> Task goal
Every line below that holds "Viewport" must be copied.

> Input
-- Opening Marker --

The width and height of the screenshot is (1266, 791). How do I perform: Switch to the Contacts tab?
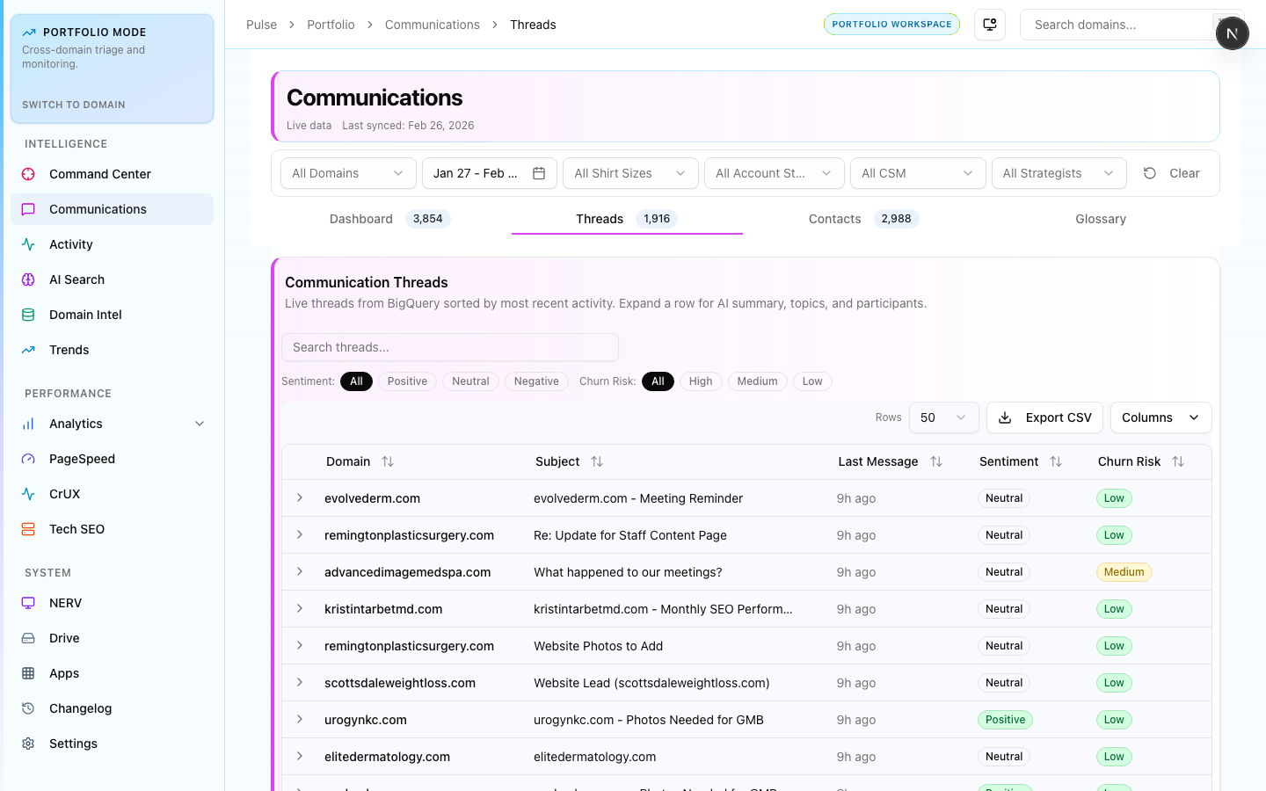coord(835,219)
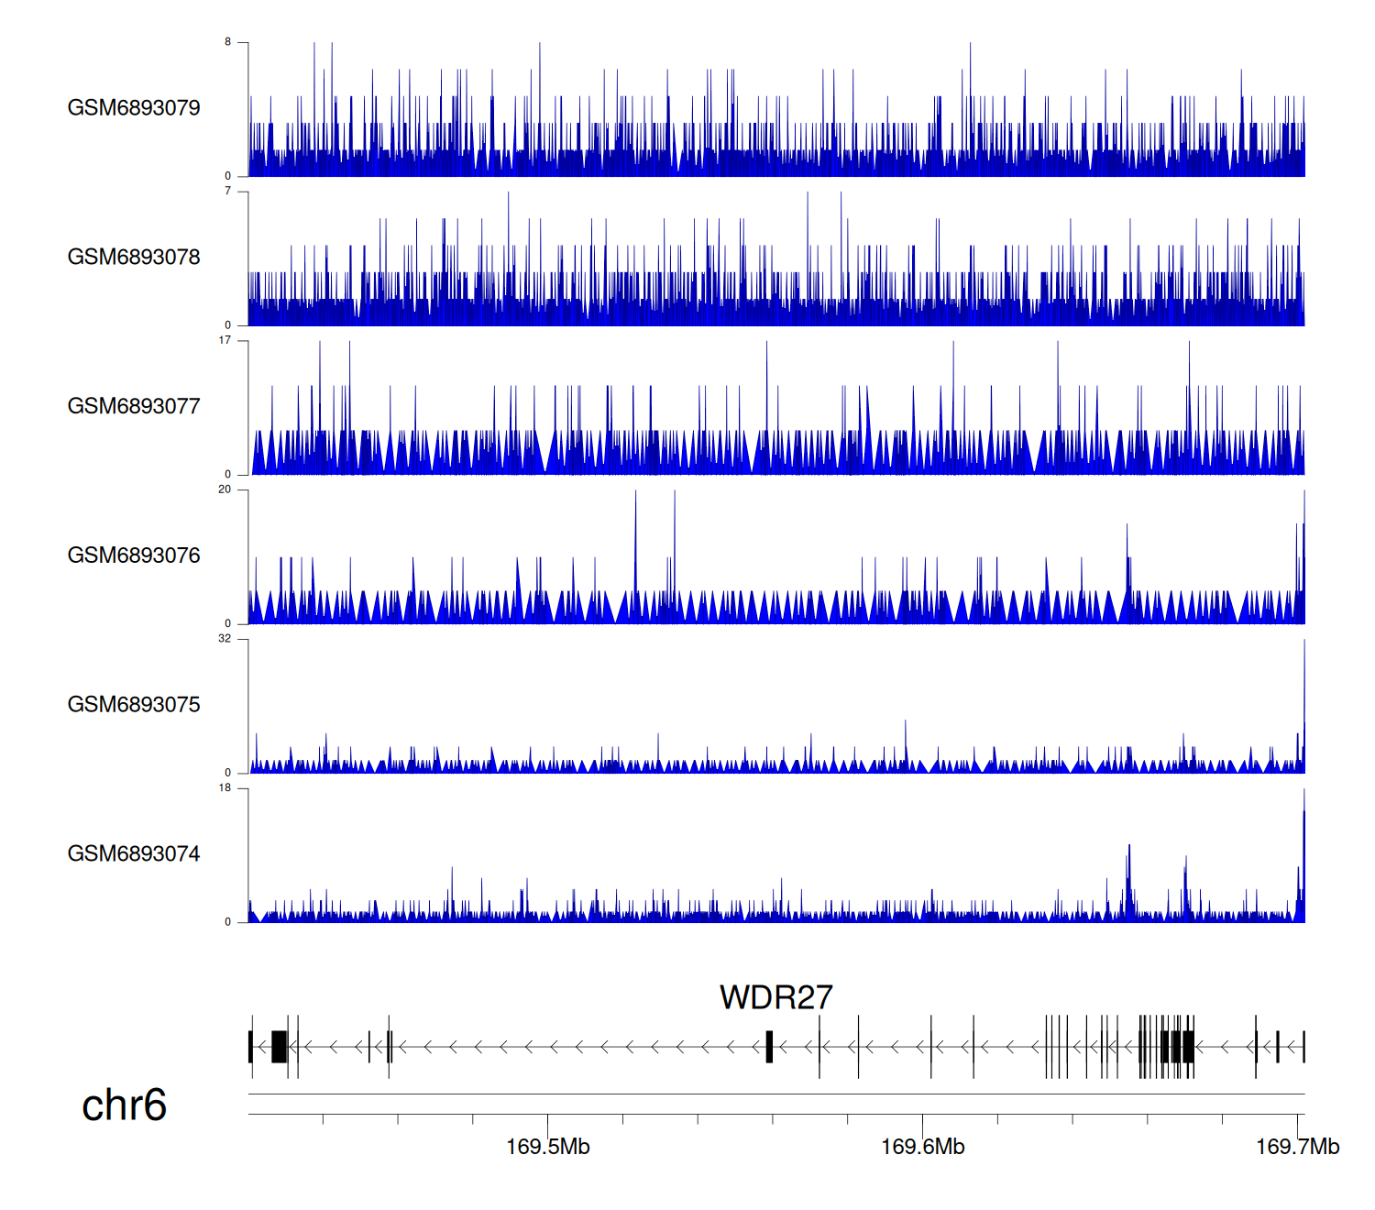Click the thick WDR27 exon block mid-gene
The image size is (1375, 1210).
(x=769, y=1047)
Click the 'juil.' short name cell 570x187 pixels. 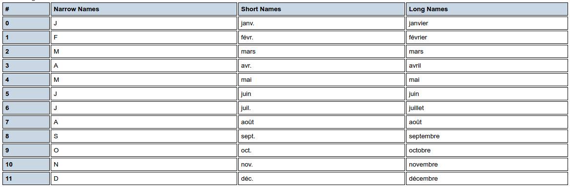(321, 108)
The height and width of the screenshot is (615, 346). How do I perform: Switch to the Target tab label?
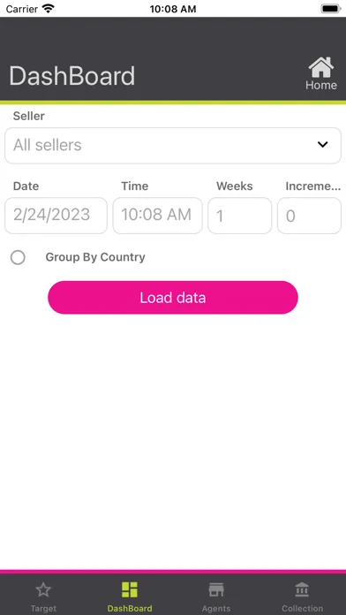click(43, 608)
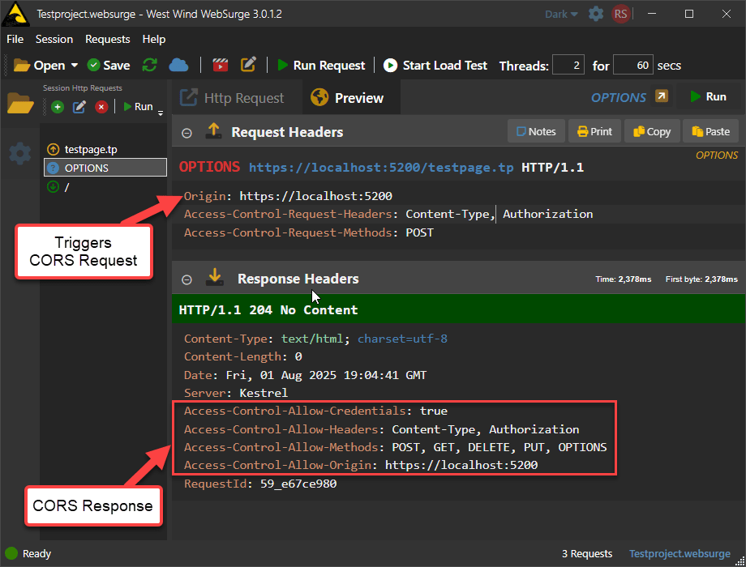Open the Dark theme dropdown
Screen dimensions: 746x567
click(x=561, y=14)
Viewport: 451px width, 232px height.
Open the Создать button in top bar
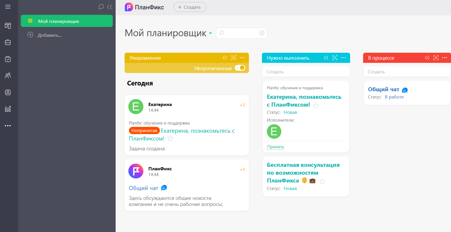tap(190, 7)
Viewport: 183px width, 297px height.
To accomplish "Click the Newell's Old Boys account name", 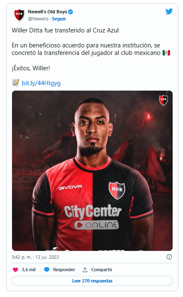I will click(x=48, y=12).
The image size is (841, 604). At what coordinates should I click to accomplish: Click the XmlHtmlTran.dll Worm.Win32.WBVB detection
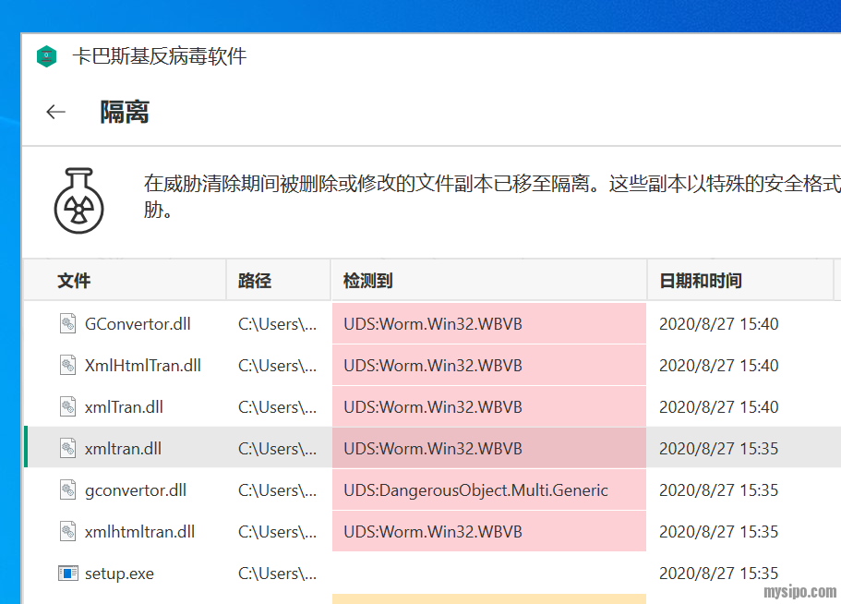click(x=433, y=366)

-- Closing Marker --

> Expected output
Viewport: 451px width, 232px height.
Viewport: 183px width, 297px height.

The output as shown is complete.